A line counts if it contains the word "agent" at least once. State how many such lines the records contain, giving the number alone.
|---|
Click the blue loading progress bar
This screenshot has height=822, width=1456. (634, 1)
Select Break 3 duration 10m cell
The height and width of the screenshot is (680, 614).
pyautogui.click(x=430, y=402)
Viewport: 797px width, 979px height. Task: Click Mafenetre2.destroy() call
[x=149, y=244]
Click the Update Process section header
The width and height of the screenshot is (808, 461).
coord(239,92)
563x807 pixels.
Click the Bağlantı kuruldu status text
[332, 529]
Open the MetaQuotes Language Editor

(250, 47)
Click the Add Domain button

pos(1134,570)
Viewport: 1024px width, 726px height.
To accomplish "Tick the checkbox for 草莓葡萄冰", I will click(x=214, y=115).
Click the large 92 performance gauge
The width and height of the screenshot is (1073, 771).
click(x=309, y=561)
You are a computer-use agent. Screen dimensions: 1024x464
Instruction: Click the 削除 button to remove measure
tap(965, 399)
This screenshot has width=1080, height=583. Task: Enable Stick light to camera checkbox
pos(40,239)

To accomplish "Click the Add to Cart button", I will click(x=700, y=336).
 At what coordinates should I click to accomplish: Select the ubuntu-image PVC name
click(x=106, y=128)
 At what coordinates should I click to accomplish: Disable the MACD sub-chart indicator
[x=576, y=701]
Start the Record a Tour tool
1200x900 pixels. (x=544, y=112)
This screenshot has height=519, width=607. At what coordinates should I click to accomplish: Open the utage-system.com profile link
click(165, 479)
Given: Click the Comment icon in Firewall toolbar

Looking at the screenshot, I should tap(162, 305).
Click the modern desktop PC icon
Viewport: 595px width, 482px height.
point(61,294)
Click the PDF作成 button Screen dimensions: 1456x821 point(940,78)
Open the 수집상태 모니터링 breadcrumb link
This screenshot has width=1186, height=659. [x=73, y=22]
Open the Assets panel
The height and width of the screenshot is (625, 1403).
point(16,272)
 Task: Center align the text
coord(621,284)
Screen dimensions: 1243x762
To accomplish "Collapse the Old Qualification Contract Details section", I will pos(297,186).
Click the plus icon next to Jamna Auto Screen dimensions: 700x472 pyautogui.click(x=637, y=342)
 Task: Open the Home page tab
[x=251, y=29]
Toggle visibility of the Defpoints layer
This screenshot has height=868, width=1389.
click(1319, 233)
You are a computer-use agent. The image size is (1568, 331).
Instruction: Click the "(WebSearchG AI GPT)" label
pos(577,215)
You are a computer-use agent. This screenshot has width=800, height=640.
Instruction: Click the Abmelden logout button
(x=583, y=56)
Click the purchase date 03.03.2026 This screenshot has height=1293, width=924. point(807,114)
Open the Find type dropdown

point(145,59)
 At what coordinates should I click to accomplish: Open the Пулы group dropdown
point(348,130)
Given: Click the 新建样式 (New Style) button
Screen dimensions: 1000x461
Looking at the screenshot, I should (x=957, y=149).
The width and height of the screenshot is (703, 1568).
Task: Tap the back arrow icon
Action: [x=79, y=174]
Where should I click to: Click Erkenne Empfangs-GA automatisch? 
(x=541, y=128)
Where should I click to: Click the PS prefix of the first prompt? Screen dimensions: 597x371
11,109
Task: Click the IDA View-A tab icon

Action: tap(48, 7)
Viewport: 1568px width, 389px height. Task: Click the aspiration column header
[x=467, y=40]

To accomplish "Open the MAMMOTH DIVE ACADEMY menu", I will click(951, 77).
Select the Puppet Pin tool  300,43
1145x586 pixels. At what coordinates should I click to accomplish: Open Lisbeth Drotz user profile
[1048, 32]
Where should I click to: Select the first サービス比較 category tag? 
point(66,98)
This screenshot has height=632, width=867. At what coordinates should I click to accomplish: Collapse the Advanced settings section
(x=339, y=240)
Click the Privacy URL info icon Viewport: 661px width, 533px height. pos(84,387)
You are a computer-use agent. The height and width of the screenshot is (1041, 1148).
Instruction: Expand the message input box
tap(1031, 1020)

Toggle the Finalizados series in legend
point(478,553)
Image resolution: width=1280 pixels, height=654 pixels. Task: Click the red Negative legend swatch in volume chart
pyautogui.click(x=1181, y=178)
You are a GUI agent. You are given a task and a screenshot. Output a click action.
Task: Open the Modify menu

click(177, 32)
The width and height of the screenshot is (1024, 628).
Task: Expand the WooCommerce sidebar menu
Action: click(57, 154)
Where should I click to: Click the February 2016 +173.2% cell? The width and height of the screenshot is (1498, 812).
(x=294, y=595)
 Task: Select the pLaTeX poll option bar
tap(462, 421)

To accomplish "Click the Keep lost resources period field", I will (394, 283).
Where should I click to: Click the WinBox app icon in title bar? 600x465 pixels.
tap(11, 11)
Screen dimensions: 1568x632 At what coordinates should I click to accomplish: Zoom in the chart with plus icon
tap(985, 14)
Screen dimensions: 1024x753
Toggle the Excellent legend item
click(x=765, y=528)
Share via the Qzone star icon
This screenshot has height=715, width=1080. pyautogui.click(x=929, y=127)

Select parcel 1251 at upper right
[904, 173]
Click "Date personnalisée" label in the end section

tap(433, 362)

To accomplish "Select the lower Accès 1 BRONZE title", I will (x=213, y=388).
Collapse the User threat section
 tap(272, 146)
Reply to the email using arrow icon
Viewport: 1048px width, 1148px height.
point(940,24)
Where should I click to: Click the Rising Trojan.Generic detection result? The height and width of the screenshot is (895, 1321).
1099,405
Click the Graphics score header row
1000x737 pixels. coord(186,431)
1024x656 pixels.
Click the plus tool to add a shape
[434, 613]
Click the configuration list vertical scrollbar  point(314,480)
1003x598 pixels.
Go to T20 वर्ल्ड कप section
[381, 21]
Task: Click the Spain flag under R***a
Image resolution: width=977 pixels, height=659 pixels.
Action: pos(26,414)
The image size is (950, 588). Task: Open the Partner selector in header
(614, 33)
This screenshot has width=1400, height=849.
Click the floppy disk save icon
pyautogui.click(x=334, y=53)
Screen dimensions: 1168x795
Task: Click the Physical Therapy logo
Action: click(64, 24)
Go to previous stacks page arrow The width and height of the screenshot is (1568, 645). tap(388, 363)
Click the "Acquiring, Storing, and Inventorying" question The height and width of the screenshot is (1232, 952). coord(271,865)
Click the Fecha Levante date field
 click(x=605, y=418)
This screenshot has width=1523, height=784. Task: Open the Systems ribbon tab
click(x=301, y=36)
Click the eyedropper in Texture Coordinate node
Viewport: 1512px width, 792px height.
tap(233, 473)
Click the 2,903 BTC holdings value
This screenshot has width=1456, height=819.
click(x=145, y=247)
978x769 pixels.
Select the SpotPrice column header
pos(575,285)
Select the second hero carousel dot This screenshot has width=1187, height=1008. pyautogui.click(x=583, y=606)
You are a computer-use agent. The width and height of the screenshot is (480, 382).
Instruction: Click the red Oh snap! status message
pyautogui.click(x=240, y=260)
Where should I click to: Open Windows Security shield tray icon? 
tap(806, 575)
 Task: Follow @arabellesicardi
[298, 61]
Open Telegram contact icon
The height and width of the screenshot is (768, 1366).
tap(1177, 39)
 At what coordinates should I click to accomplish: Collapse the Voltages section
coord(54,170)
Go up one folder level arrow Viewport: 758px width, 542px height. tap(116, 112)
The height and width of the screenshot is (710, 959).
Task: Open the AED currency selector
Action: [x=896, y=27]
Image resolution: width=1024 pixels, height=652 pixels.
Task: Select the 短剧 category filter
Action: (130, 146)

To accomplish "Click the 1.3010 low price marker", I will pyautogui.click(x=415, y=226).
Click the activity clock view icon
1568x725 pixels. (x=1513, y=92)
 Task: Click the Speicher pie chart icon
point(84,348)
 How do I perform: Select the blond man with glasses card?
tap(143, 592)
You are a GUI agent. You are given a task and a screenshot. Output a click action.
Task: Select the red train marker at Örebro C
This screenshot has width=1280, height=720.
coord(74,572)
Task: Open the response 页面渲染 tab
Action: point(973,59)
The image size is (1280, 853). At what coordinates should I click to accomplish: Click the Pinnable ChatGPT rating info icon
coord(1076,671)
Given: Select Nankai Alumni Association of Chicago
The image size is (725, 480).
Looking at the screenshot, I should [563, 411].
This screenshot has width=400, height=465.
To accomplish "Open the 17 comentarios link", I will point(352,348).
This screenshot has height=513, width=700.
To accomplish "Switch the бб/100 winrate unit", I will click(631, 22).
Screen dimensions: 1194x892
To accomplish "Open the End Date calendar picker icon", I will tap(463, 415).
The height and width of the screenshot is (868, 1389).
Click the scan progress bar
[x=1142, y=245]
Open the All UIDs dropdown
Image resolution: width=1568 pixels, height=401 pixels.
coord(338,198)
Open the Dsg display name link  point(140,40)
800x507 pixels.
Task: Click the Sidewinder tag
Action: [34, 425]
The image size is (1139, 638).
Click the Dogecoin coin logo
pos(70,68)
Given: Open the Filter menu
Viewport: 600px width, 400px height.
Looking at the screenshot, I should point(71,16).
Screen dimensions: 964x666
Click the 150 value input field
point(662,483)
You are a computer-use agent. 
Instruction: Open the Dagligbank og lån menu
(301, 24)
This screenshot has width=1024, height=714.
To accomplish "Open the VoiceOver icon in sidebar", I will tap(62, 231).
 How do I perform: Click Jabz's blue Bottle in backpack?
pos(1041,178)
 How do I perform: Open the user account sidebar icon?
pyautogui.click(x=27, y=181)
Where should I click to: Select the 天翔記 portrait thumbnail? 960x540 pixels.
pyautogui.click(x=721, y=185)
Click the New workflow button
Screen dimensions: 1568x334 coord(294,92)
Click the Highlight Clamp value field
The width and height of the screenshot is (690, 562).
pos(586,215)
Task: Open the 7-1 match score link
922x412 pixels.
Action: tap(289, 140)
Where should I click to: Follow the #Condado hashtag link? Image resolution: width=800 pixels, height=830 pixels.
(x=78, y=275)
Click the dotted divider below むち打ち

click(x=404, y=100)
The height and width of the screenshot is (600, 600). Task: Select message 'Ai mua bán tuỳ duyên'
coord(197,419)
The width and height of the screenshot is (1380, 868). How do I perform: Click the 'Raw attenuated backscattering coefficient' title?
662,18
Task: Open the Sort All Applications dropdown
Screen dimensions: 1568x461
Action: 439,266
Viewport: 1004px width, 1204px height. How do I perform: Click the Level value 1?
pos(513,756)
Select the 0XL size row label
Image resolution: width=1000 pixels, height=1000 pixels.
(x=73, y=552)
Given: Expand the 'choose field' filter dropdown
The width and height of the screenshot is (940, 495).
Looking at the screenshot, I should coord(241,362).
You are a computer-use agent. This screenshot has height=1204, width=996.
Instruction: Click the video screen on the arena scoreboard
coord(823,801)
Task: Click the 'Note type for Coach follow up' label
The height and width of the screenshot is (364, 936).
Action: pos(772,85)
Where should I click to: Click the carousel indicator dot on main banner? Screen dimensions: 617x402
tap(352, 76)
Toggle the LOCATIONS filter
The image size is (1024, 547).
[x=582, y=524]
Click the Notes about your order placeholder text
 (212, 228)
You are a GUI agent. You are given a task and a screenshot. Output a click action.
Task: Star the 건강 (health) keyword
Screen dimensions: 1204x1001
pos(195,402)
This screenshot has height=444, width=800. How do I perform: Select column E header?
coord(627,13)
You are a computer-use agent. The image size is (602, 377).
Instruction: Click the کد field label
|---|
▶ **Answer space**
11